PROBLEM TO WORK ON:
Copy the listing lines below verbatim, from the line with "Click the project number value in the table" to the line with "tap(360, 774)", both included.

## BEGIN AVAILABLE RECORDS

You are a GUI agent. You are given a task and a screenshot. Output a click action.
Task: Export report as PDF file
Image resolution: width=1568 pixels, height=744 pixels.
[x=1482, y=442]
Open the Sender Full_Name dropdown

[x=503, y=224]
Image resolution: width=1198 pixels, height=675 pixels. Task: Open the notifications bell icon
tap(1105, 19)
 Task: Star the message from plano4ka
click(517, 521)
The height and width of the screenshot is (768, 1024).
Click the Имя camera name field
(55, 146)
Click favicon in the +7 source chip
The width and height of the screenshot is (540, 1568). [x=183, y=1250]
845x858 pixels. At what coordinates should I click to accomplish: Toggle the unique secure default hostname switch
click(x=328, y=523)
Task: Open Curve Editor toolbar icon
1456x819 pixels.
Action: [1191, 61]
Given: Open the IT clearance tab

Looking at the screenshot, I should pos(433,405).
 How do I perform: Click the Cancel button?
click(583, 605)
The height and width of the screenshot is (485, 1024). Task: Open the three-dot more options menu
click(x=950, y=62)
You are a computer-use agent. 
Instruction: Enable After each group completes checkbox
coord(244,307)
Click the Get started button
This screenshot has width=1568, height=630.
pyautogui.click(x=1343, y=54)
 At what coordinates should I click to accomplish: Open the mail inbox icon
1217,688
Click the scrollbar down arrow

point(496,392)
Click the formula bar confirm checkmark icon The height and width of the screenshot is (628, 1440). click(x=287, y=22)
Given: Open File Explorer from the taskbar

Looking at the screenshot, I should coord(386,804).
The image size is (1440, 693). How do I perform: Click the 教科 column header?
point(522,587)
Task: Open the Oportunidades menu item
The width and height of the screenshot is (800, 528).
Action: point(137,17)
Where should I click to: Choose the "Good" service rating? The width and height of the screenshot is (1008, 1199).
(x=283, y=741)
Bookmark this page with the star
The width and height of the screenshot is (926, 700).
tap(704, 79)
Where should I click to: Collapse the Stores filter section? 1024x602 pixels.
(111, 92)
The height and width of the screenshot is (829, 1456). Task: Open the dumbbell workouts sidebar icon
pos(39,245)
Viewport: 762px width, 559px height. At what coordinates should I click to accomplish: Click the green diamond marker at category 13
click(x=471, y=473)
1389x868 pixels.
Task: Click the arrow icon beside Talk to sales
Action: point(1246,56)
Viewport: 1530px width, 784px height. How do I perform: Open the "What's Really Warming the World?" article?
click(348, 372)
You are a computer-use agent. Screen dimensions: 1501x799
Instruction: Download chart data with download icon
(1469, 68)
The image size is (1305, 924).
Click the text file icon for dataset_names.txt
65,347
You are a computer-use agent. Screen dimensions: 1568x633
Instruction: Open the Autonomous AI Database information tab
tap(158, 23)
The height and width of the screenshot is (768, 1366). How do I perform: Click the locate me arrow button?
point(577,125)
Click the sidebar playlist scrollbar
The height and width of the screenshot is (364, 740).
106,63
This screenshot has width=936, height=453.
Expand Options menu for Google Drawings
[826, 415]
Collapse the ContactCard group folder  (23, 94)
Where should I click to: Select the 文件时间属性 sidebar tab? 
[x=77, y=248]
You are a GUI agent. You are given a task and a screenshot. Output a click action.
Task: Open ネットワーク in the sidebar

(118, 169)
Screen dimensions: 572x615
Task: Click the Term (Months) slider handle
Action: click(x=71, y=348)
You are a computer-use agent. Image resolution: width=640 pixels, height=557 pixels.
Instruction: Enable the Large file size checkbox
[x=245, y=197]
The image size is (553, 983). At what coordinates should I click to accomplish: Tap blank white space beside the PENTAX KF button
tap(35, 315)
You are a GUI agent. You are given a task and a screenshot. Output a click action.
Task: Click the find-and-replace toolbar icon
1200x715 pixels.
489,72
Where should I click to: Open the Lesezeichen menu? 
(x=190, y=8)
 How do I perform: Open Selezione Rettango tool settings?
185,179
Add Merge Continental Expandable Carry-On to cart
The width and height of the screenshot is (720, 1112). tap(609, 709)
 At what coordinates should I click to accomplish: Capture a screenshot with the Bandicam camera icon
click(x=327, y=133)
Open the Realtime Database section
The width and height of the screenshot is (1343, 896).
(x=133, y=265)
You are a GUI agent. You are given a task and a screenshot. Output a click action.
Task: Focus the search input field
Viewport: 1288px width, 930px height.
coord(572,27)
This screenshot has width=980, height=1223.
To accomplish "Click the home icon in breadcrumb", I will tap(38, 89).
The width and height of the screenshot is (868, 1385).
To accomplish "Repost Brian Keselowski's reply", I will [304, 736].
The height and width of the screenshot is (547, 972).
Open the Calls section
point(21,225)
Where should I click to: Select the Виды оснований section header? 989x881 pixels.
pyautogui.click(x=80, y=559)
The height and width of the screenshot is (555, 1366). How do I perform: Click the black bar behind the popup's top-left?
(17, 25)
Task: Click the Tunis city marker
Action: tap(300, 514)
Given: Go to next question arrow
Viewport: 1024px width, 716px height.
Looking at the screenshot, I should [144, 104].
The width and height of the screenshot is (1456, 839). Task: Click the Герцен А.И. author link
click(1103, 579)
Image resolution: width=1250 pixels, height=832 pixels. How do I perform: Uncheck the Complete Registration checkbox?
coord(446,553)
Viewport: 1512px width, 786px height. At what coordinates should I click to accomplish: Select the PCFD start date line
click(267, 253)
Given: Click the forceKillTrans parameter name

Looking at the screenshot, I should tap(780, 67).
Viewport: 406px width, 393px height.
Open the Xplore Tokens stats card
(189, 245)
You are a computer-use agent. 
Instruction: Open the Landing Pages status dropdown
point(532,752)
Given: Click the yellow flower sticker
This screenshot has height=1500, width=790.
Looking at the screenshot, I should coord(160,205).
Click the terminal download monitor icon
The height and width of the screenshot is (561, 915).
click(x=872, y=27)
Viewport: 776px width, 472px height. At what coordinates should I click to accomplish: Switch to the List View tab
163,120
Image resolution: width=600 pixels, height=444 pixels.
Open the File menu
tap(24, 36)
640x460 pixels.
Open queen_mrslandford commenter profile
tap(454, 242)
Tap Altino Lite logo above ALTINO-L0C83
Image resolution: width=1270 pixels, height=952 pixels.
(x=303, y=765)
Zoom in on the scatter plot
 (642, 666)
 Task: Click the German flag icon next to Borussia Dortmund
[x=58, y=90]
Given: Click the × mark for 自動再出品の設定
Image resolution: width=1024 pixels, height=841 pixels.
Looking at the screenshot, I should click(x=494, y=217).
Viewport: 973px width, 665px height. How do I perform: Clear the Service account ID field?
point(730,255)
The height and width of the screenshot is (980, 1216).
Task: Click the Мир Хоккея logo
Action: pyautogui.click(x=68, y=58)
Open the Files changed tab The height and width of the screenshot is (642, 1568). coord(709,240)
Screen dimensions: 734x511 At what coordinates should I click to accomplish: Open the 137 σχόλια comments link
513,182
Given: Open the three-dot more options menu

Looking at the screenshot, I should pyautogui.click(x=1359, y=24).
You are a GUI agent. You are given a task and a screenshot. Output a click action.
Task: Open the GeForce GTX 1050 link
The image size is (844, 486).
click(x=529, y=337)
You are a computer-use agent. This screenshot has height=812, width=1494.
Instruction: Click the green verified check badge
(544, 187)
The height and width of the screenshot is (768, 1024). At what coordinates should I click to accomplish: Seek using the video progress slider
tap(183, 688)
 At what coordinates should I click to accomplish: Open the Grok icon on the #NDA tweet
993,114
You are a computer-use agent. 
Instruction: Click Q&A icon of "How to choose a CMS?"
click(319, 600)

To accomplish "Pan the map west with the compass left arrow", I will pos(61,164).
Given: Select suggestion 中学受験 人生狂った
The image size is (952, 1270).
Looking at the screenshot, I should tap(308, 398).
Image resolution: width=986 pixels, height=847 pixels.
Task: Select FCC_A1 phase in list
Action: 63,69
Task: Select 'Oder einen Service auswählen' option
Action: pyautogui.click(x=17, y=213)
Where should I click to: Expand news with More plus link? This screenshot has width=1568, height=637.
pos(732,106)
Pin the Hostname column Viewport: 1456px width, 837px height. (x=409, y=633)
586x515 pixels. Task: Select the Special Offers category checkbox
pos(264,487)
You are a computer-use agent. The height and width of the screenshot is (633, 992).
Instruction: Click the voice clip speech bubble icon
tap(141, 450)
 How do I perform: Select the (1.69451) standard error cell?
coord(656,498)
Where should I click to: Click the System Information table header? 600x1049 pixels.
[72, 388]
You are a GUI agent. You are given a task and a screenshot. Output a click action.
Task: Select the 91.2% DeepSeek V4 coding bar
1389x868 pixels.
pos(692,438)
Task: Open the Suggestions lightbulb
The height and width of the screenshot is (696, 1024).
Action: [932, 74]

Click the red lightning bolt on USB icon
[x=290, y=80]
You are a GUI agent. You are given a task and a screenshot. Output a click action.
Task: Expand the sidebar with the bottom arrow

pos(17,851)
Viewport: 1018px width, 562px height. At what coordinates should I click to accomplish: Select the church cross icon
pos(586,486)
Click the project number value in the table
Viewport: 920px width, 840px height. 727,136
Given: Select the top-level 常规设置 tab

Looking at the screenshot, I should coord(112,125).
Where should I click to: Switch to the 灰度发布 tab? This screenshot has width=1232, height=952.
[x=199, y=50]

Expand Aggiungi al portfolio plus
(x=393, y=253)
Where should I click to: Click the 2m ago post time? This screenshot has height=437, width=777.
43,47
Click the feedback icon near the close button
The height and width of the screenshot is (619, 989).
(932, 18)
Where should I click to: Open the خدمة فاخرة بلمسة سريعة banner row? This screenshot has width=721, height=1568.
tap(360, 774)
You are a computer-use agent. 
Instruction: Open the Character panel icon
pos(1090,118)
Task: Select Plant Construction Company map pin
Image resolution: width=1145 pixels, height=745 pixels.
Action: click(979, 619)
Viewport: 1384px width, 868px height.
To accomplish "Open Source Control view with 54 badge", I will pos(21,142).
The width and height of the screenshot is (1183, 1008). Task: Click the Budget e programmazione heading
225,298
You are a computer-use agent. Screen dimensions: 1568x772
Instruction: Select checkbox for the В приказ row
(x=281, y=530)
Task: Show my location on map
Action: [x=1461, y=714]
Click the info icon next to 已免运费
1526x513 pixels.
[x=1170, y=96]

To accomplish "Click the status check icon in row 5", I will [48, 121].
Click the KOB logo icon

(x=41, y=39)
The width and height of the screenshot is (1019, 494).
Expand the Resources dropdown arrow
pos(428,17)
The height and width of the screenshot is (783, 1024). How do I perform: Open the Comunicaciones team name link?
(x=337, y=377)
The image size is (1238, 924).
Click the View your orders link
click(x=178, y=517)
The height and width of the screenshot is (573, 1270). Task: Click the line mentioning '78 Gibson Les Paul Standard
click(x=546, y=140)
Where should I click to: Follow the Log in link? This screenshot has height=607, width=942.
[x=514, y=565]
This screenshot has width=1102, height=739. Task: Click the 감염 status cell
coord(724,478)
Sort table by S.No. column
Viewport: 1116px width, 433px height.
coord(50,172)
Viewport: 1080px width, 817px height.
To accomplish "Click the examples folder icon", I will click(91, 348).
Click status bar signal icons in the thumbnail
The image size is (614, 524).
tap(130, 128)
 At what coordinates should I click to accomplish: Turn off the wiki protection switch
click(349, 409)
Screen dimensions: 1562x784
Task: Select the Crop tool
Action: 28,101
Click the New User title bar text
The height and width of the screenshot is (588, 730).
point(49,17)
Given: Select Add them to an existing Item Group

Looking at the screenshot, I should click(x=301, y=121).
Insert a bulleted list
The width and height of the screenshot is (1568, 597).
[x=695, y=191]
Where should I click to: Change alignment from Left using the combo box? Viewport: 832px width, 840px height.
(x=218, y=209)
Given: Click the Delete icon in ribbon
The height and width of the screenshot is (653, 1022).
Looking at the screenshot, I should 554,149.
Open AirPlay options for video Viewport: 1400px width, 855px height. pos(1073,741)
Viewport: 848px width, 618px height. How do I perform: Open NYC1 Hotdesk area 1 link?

## END AVAILABLE RECORDS

SOLUTION BELOW:
Click the project number value in the table
Viewport: 920px width, 840px height. 727,136
Given: Select the top-level 常规设置 tab

Looking at the screenshot, I should coord(112,125).
Where should I click to: Switch to the 灰度发布 tab? This screenshot has width=1232, height=952.
[x=199, y=50]

Expand Aggiungi al portfolio plus
(x=393, y=253)
Where should I click to: Click the 2m ago post time? This screenshot has height=437, width=777.
43,47
Click the feedback icon near the close button
The height and width of the screenshot is (619, 989).
(932, 18)
Where should I click to: Open the خدمة فاخرة بلمسة سريعة banner row? This screenshot has width=721, height=1568.
tap(360, 774)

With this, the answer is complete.